Following the clashes on Monday, members of Liberia’s UN peacekeeping force (UNMIL) had been deployed to intervene to break-up the clashes.
“Opposition supporters took me into their HQ and showed me three dead bodies of young men that they allege were shot indiscriminately by the Liberian police for simply protesting about the decision to continue with tomorrow’s presidential election.
“It’s an extremely bloody scene.

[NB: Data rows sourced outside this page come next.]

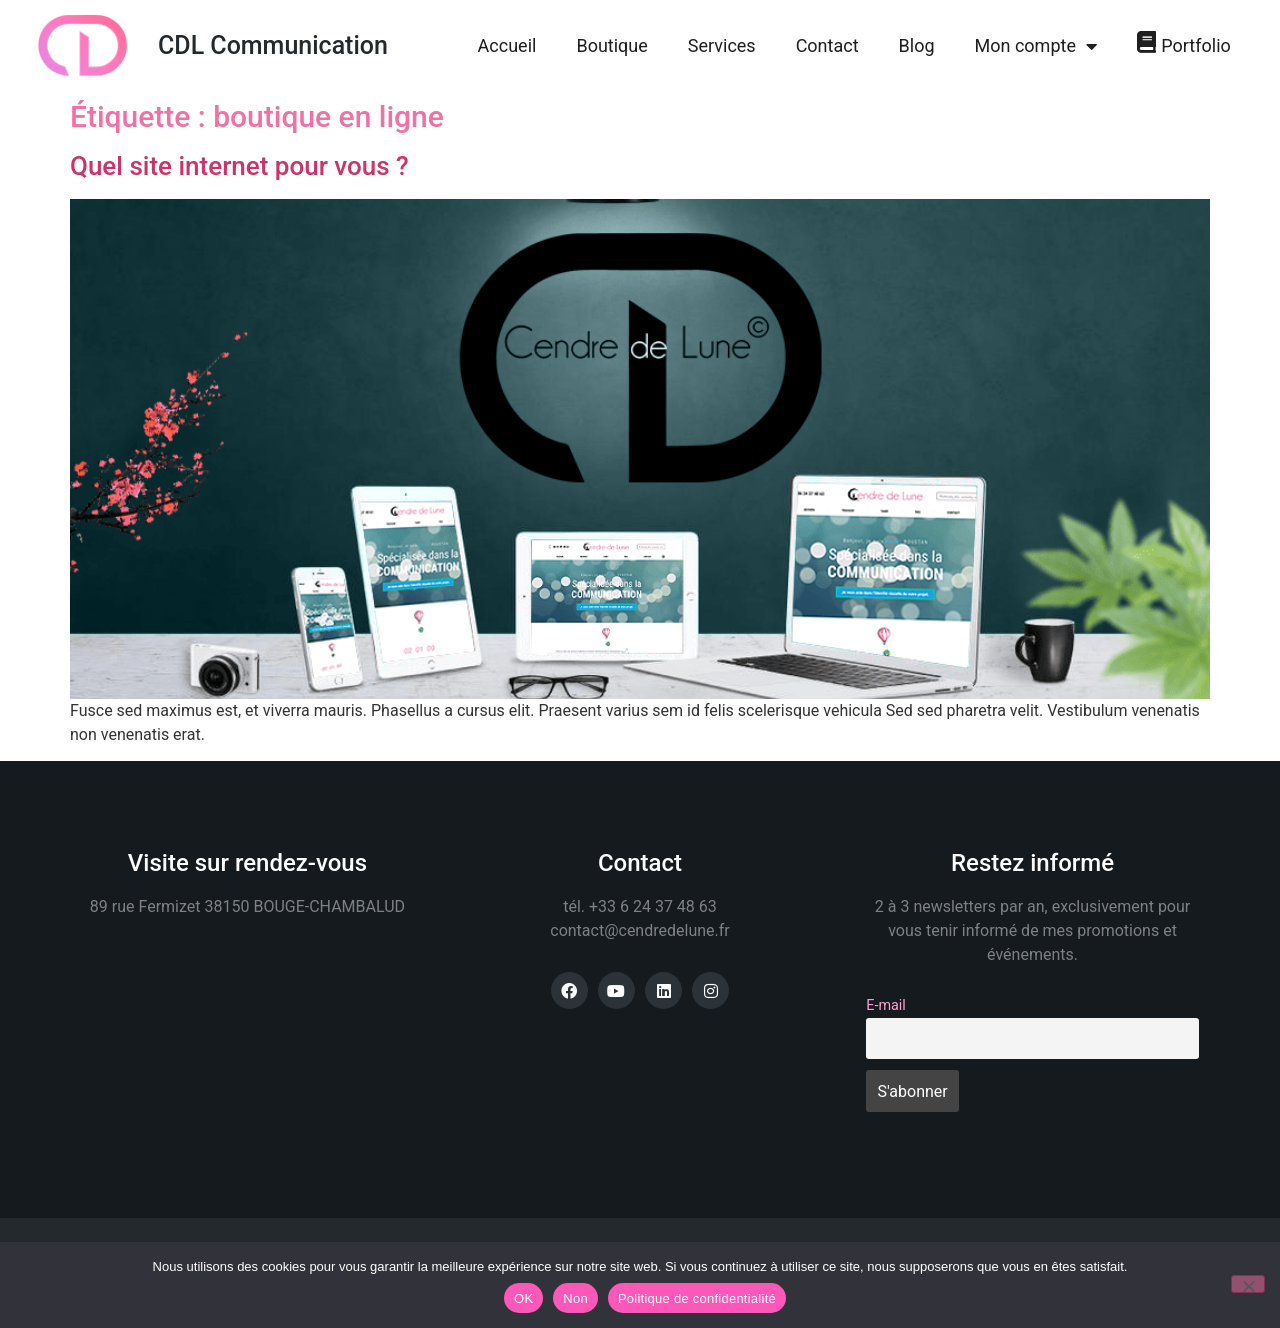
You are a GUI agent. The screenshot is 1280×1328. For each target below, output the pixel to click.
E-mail (886, 1005)
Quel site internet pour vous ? (239, 166)
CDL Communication (273, 45)
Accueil (507, 45)
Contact (827, 45)
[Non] (1248, 1284)
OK (523, 1298)
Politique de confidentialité (697, 1298)
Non (575, 1298)
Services (722, 45)
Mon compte (1036, 46)
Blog (917, 45)
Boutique (611, 45)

It’s so bloody, in fact, that the United Nations has sent tanks down here and peacekeepers to try and stop the confrontation between the police and those protesters,” our correspondent Ndege said.
The Reuters news agency reported that Liberian police stormed the opposition party headquarters before being repelled by UN peacekeepers, who had set up a cordon around the building.
The report said that Liberian police fired tear gas and some live rounds as they entered the compound but were pushed back by Nigerian UN peacekeepers who were positioned there.
Yasmina Bouziane, a spokesperson for the UN mission in Liberia, did not confirm or deny the report.
“The people on the ground there did what they needed to do in order to bring the situation back down to order,” she told Al Jazeera.
The election is Liberia’s first locally organised presidential poll since the end of the 1989-2003 conflict that killed nearly a quarter of a million people.
Sirleaf became Africa’s first freely elected female head of state in a 2005 election that was organised by the UN.